K.D. Humphries – Murray State (FCS)
The third FCS quarterback on this list might be the best prospect from that division. K.D. Humphries is another three-year starter at the position, entering his senior year at Murray State. In 2014 he completed 67% of his passes for 3,488 yards and 27 touchdowns, with 12 interceptions. As a junior his completion percentage dipped, but he threw for 3,778 yards and 22 touchdowns, with only seven interceptions. He is a very athletic quarterback who can extend plays with his feet, but he also shows nice touch on routes in the vertical passing game and the ability to work through some full field progressions.

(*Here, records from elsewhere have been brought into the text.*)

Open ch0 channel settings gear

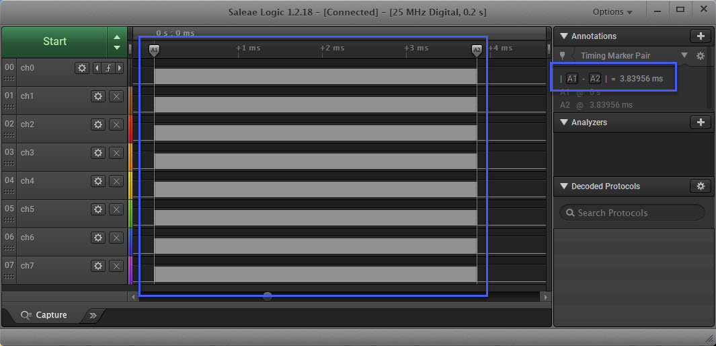pyautogui.click(x=82, y=68)
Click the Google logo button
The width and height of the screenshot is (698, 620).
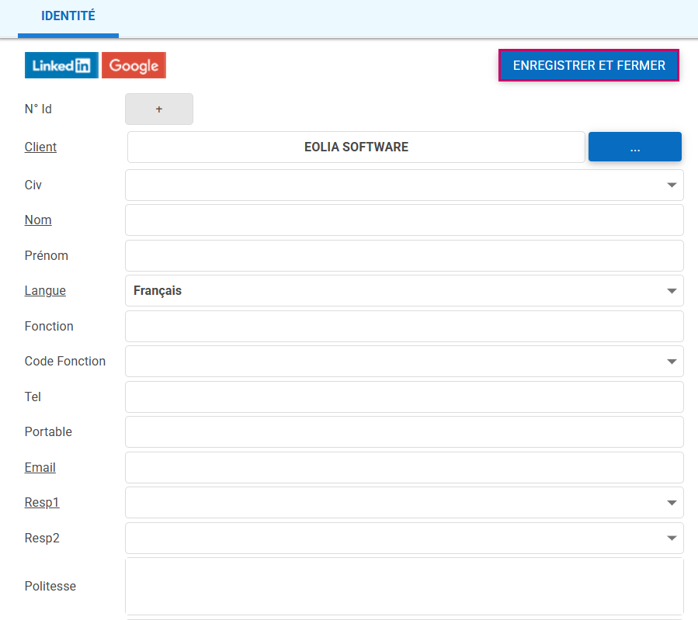pos(134,66)
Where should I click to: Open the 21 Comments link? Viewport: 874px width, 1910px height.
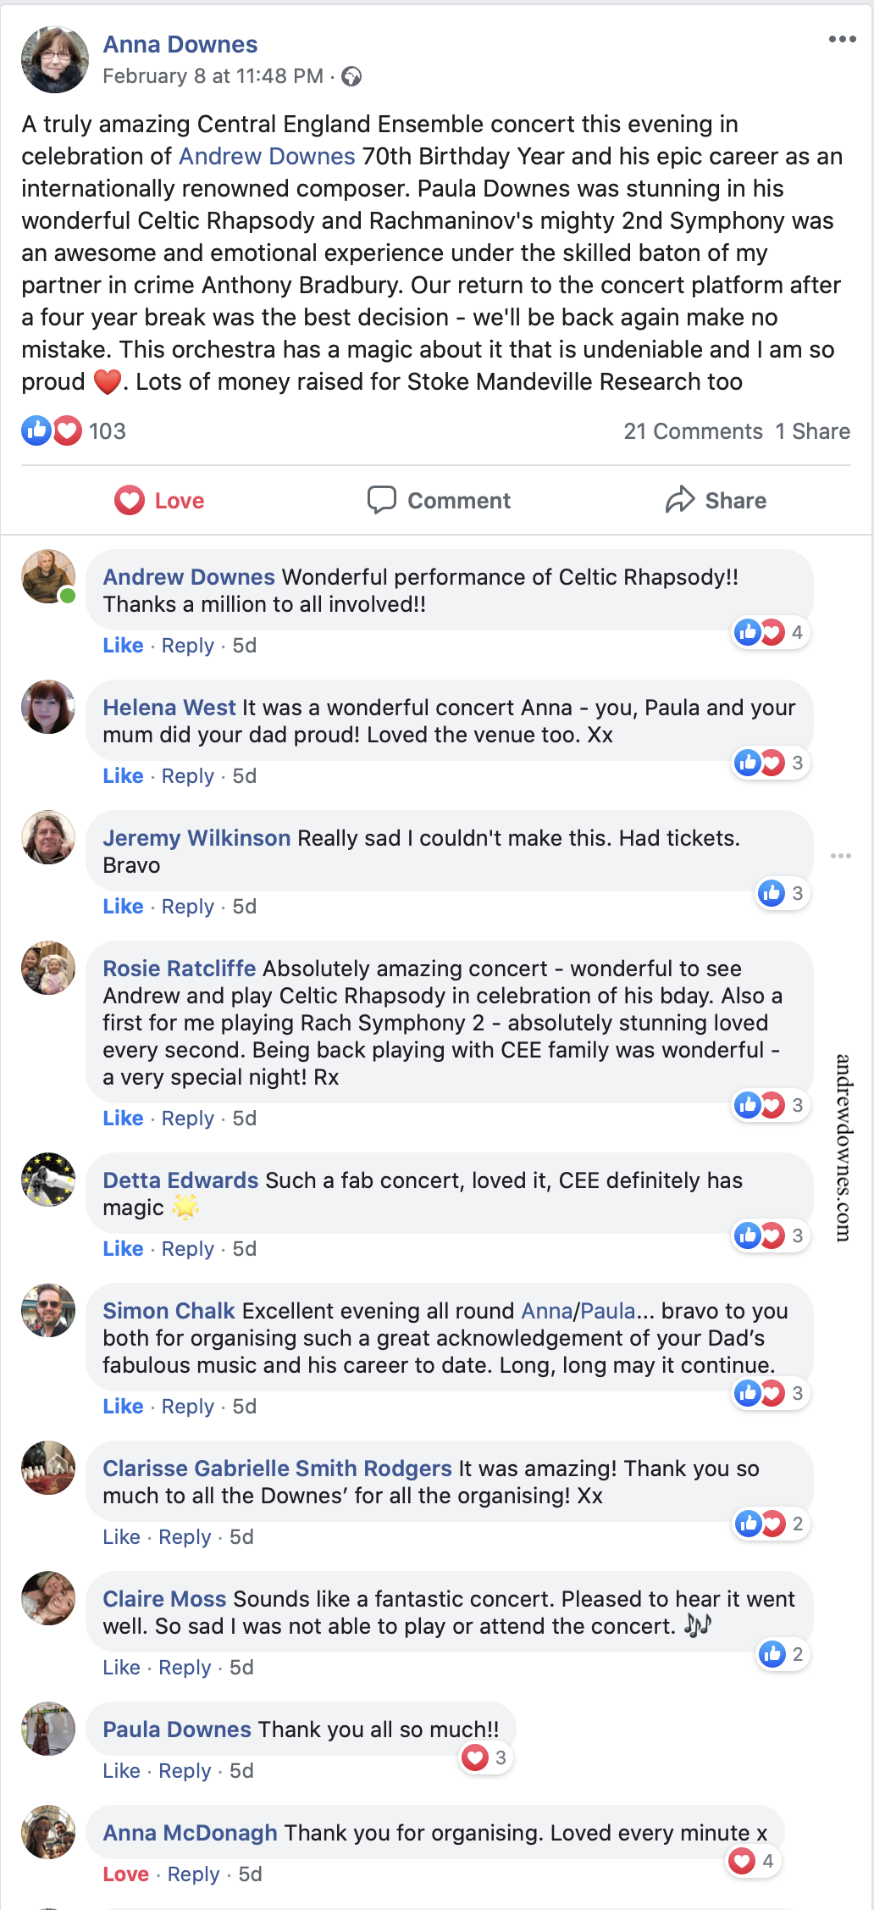coord(693,431)
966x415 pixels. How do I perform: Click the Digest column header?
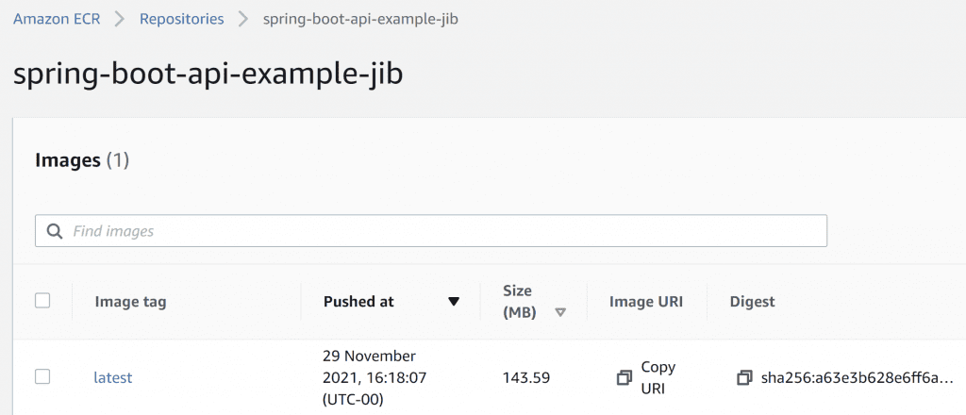point(752,302)
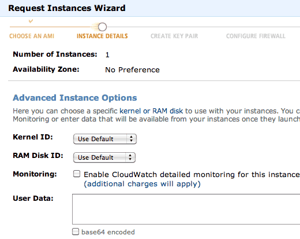Select the Instance Details step

(102, 36)
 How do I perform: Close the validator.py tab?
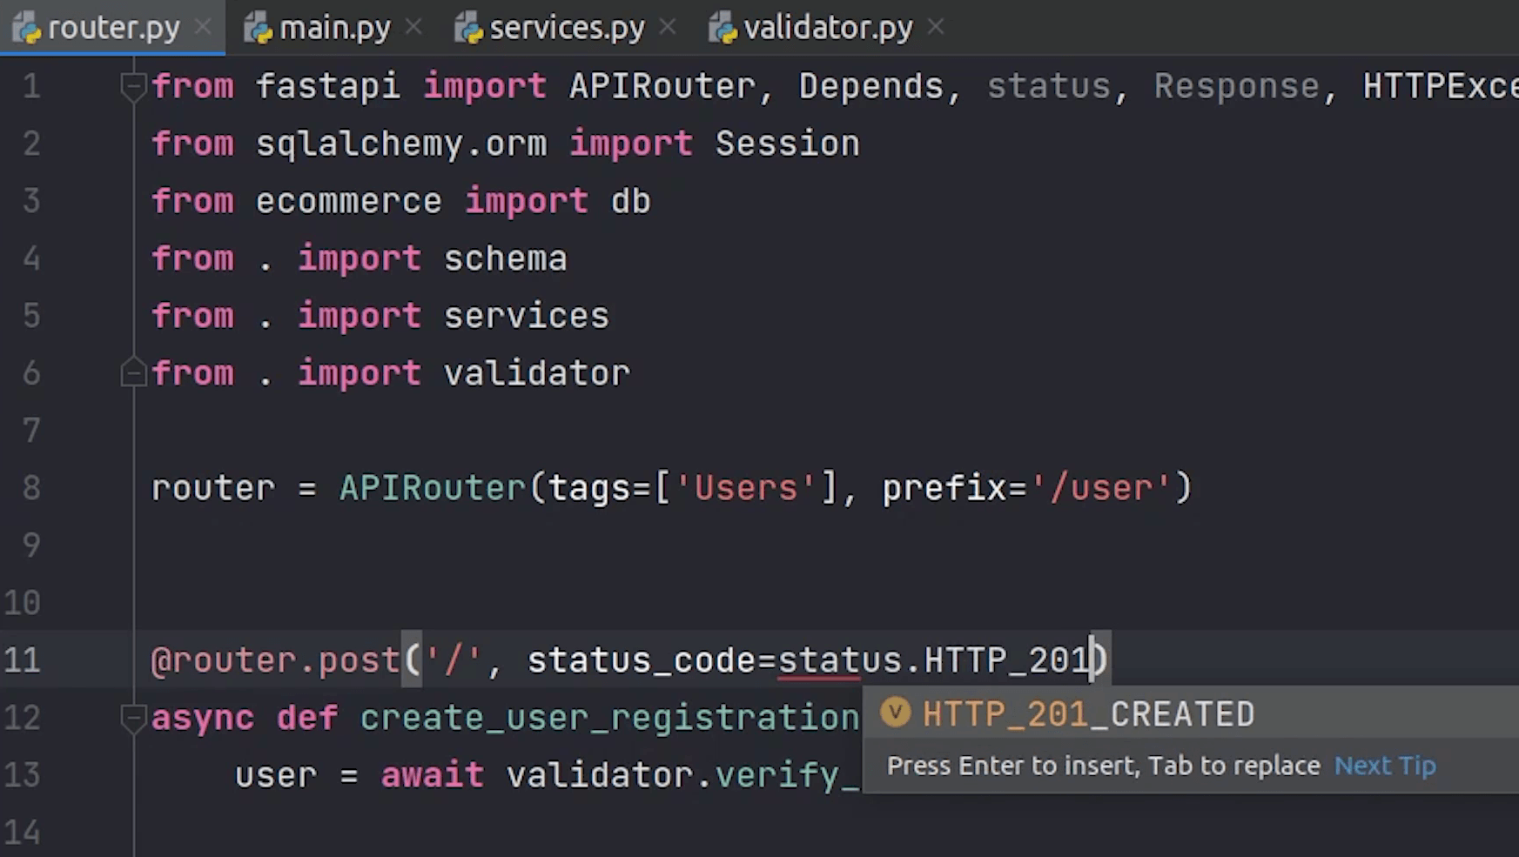coord(936,27)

Zach Conque – Stephen F. Austin (FCS)
The 6’6”, 234 pound Conque is yet another third-year starter on this list, having transferred from the University of Texas-San Antonio to Stephen F. Austin in the Southland Conference, where he became a starter for the Lumberjacks in 2014. His first year as a starter Conque completed 65% of his passes for 2,733 yards and 15 touchdowns, with only nine interceptions over his 13 starts. He started 10 games in 2015, throwing for 1,933 yards and 16 TDs, against 8 INTs. He is athletic for his size, and has both arm strength and touch on vertical routes. He needs to speed up his decision-making and avoid locking onto targets, but Conque is a player worth tracking during 2016.
Dakota Prukop – Oregon
For the second year in a row, the Oregon Ducks might rely on a transfer from the FCS ranks to trigger their offense. This year it is Dakota Prukop, who graduated from Montana State and enrolled at Oregon to finish out his college career. He was involved in a somewhat heated recruitment process, finally choosing to play for the Ducks over the defending national champion Alabama Crimson Tide. Last season he completed 63% of his passes for 3,025 yards and 28 touchdowns, with only 10 interceptions. He moves extremely well in the pocket, with the ability to slide around and away from pressure while finding enough room to release a pass. He is not afraid to hang in the pocket and take a hit, letting plays develop downfield. Provided he wins the starting job, he should thrive in Oregon’s offense, and showcase his talents for NFL scouts.
Jordan West – Eastern Washington (FCS)
When Vernon Adams left Eastern Washington for the Pac-12, he turned over the keys to the Eagles’ offense to Jordan West. The junior completed 65% of his passes for 3,002 yards and 30 touchdowns, with eight interceptions. He threw for six touchdowns in a five-point victory over Montana State, and threw for four touchdowns in a one-point victory over Cal Poly. The Eagles finished with a 6-5 record, and both West and Eastern Washington are poised to improve on the previous season. With good size (6’4” 200 pounds), athleticism and arm strength for the position, West should be in the discussion for a late-round selection.